SCP will ensure the sustainability of food systems by partially decoupling animal production from conventional inputs and associated challenges, e.g., fertilizer use, deforestation and water, while helping to fill the projected protein gap, the company said in a press release. The use of SCPs as an animal feed ingredient is a game changer that can reduce the land and water footprint required for animal farming and contribute to 1.5 degrees of global warming goals.
SCPs are, in essence, a protein production powerhouse produced by fermentation technology, with incredible potential for scalability. With very high growth rates, these organisms can produce a considerable amount of protein compared with their initial weight and are the frontrunner when it comes to emerging proteins. These naturally occurring microorganisms can convert platform molecules into proteins, perfectly suited to replace fishmeal, wheat gluten, guar meal, soy or pea protein concentrates and other plant proteins.
SCP provide a readily available, protein-rich microbial biomass, in the form of yeast, bacteria or fungi. This can be achieved by combining biotechnology with new bioscience to train and evolve microorganisms to become super protein producers and maximize the nutritional value of the non-protein part of the cell structures.
SCPs contain all or most essential amino acids required by animals, and can be used for aquaculture, poultry, swine and companion animals for growth and development contain have numerous benefits, including:
- Shorter generation times
- The ability to use different feedstocks or substrates
- No requirements for land
- The possibility to produce continuously throughout the year in any part of the world
- No drop in animal performance when compared to traditional feeds
Alongside their incredible nutritional value, SCPs are a low carbon-intensive microbial protein. SCPs can help close the impending protein demand gap without increasing the carbon footprint of our food system. They also have the potential for net zero production carbon emissions and resource usage.
Salmonid feeding trial results
Researchers at the DSM Bioscience Centre in Delft, the Netherlands, have shown excellent performance when compared with feeds containing fish meal and soy protein concentrate.

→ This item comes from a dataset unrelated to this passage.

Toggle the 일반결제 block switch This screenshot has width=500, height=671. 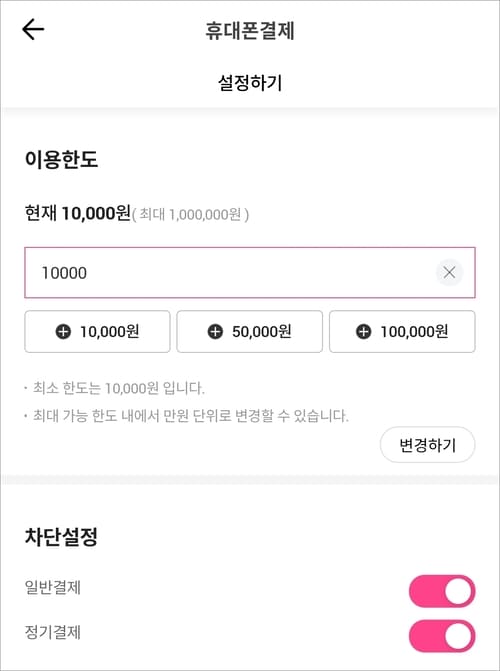click(x=442, y=591)
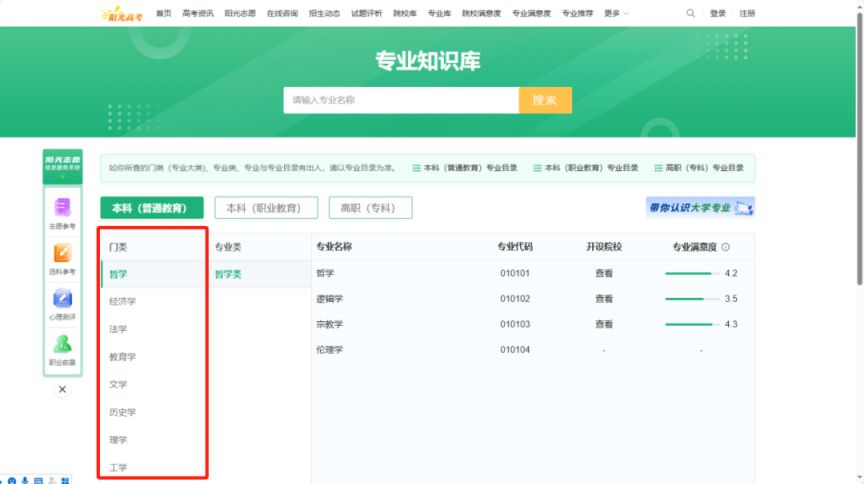Viewport: 864px width, 484px height.
Task: Open 志愿参考 from the left sidebar
Action: coord(62,213)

Rainbow trout were grown for 12 weeks on different inclusions of SCP ranging from 0%, 5%, 10% to 20% on extruded feeds, with SCP replacing a combination of fish meal and soy protein concentrate. The data indicates SCP inclusion has no negative impact on fish performance measured by final body weight.
Net zero SCPs are part of a $4 billion animal feed alternative protein market that is expected to double in size within a decade. They represent an opportunity to provide nutrients that are essential to our food systems while making them considerably more sustainable.